La fe es hacer todo lo que esté a nuestro alcance para que se cumplan las cosas que esperamos y por las cuales hemos orado. El presidente Kimball dijo: “Plantamos la semilla con fe y pronto vemos el milagro del retoño. A menudo, el hombre lo ha interpretado mal y ha seguido el proceso al revés”. Luego continúa explicando que a muchos de nosotros nos gustaría tener salud y fuerza sin observar las leyes de la salud; prosperidad sin pagar los diezmos; estar cerca del Señor, pero no ayunamos ni oramos; tener lluvia en la estación debida y paz sobre la tierra sin preocuparnos de observar el día de reposo ni de obedecer los otros mandamientos del Señor. (Véase Enseñanzas de los presidentes de la Iglesia: Spencer W. Kimball, 2006, pág. 158).

Una forma importante de aumentar nuestra fe es escuchar y estudiar la palabra del Señor. Escuchamos la palabra del Señor en las reuniones de la Iglesia; y estudiamos Su palabra en las Escrituras. “Y por cuanto no todos tienen fe, buscad diligentemente y enseñaos el uno al otro palabras de sabiduría; sí, buscad palabras de sabiduría de los mejores libros; buscad conocimiento, tanto por el estudio como por la fe” (D. y C. 88:118).

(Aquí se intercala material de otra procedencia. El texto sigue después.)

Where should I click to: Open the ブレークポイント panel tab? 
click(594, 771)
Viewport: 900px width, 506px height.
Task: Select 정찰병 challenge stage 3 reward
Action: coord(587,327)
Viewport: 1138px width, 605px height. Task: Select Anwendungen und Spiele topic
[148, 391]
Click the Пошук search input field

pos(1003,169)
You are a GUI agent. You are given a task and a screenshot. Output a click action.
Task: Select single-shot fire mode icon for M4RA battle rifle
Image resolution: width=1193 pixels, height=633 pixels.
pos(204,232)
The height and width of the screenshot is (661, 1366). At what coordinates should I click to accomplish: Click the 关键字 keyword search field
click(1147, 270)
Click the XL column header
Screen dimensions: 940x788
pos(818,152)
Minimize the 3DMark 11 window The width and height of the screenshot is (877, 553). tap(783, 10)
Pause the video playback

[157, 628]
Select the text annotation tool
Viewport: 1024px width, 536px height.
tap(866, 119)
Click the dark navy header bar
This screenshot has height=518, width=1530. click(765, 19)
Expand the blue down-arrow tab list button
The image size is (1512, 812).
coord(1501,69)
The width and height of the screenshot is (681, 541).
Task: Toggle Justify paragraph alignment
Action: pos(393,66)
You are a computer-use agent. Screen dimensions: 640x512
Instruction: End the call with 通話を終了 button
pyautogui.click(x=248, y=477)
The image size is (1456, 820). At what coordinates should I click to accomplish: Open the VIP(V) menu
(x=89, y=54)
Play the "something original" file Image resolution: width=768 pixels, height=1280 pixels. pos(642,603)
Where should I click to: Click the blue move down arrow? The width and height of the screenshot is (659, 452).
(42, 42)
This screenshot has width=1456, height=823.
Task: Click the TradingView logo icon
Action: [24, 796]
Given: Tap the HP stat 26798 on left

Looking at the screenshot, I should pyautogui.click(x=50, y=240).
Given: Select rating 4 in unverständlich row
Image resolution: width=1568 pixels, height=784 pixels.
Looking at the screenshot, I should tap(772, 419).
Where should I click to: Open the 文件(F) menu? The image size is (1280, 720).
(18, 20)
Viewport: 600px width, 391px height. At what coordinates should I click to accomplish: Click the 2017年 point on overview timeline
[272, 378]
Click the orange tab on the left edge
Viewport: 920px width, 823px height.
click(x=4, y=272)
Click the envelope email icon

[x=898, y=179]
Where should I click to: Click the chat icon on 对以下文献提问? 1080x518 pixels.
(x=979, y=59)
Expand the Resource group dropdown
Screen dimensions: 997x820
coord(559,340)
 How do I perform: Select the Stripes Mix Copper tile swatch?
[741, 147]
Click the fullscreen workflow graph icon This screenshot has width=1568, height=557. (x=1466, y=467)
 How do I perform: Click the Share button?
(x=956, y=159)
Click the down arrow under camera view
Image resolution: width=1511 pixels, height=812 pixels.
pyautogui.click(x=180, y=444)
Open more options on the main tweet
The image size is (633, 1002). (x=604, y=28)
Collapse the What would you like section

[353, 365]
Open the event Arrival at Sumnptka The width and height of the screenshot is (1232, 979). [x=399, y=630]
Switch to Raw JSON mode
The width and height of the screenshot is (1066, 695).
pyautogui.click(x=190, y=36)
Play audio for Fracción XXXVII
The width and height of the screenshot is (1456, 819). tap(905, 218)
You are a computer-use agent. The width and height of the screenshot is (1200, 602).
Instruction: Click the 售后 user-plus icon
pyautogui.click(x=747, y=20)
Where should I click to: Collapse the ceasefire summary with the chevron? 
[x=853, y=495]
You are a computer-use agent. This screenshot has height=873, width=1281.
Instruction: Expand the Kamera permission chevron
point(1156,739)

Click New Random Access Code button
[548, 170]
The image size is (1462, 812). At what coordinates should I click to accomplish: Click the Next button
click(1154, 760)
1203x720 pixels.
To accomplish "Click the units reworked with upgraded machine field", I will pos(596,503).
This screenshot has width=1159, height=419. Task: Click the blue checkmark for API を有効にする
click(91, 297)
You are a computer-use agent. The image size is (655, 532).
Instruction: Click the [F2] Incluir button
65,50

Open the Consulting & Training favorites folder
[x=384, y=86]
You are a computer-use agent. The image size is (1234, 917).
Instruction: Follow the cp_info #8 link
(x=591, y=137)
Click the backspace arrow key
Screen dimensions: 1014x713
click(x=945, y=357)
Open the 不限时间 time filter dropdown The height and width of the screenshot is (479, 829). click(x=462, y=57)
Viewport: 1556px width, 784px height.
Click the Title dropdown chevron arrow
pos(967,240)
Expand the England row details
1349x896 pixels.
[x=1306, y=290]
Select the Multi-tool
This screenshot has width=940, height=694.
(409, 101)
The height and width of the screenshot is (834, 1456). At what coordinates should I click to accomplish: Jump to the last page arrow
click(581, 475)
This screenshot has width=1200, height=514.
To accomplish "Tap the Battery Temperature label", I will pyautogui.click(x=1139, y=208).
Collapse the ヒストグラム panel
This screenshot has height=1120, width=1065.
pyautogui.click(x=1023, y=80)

  • ¿Qué relación percibe entre la fe y nuestras acciones?

¿Cuáles son algunas de las bendiciones que se reciben al ejercitar la fe?

Por medio del don de la fe se llevan a cabo milagros, aparecen ángeles, se dan otros dones del Espíritu, las oraciones son contestadas y los hombres se convierten en hijos de Dios (véase Moroni 7:25–26, 36–37).

“Cuando la fe llega trae consigo… apóstoles, profetas, evangelistas, pastores, maestros, dones, sabiduría, conocimiento, milagros, sanidades, lenguas e interpretación de lenguas, etc. Todo ello aparece cuando hay fe en la tierra, y desaparece cuando ésta desaparece de la tierra; pues estos son los resultados de la fe… Y el que la posee, por medio de ella, obtiene todo el conocimiento y la sabiduría necesarios hasta que llega a conocer a Dios y al Señor Jesucristo, a quien Él ha enviado; porque conocerlo es la vida eterna” (Lectures on Faith, 1985, pág. 83).

  • ¿Cuáles son algunos de los relatos de las Escrituras en los que las personas se hayan fortalecido debido a que tuvieron fe en Jesucristo? ¿En qué forma se ha manifestado esto en usted?